Несмотря на возраст и пристрастие в водке, Колян отрывался от меня все дальше и дальше. Когда Тихон остановился на верхней площадке и завозился с ключами, Куцапов уже добрался до предпоследнего пролета. Теперь их разделяло всего пятнадцать-двадцать ступеней, и Тихон не успевал ни укрыться в квартире, ни включить синхронизатор.
– Вот ты и кончился, гнида! – Колян торжественно поднял пистолет, и я увидел, как его палец тянет спусковой крючок.
– В ноги! – Крикнул я, с ужасом осознавая, что опоздал.
Куцапов его пристрелит, на слэнге Сопротивления – казнит, и будет по-своему прав, но кто же тогда распутает узлы, завязанные Тихоном, кто размотает этот смертельный клубочек?
С гибелью Тихона стабилизируется нынешняя версия истории, но что это будет за стабильность?
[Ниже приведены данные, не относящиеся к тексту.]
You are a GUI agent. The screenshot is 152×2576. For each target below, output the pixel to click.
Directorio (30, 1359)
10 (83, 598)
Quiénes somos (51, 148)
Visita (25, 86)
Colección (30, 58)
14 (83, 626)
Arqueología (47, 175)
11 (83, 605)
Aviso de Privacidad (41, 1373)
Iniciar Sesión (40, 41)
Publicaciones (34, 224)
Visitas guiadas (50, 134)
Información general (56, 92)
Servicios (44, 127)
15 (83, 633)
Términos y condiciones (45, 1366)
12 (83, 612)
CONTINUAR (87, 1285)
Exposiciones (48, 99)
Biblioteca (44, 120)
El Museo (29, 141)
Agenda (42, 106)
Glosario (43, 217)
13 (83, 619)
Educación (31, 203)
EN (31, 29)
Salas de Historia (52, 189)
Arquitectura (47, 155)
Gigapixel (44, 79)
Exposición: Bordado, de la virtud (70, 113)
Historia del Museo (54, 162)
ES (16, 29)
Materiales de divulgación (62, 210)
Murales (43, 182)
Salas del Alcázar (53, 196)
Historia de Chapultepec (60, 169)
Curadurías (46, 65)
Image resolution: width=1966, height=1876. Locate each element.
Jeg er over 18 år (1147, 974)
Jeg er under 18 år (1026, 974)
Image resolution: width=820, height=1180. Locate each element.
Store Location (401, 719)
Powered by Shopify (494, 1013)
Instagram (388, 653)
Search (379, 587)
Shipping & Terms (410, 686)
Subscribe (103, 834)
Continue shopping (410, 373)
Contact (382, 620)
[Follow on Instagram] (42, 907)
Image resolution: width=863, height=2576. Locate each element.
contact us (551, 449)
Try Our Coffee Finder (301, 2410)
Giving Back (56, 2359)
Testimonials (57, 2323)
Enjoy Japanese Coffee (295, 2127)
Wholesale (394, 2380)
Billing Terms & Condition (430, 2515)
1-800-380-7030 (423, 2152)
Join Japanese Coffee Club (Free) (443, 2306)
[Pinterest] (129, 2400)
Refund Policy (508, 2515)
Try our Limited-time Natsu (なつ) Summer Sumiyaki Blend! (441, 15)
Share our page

Неизбежный конфликт с Прибалтикой, неминуемый мировой кризис, неотвратимая гибель страны. Все останется как есть: три войны и маленький бункер в тридцать восьмом году, где горстка идеалистов, или эгоистов, или безумцев нянчит мечту о «новом пути». Для чего мы его искали – чтоб не позволить сделать еще хуже? В нашем случае между «плохо» и «очень плохо» нет никакой разницы.
Постой, Колян, не стреляй, бессильно подумал я. Мы не можем убивать Тихона. И отпустить не можем. Зажали в углу, как два инвалида девицу, а зачем?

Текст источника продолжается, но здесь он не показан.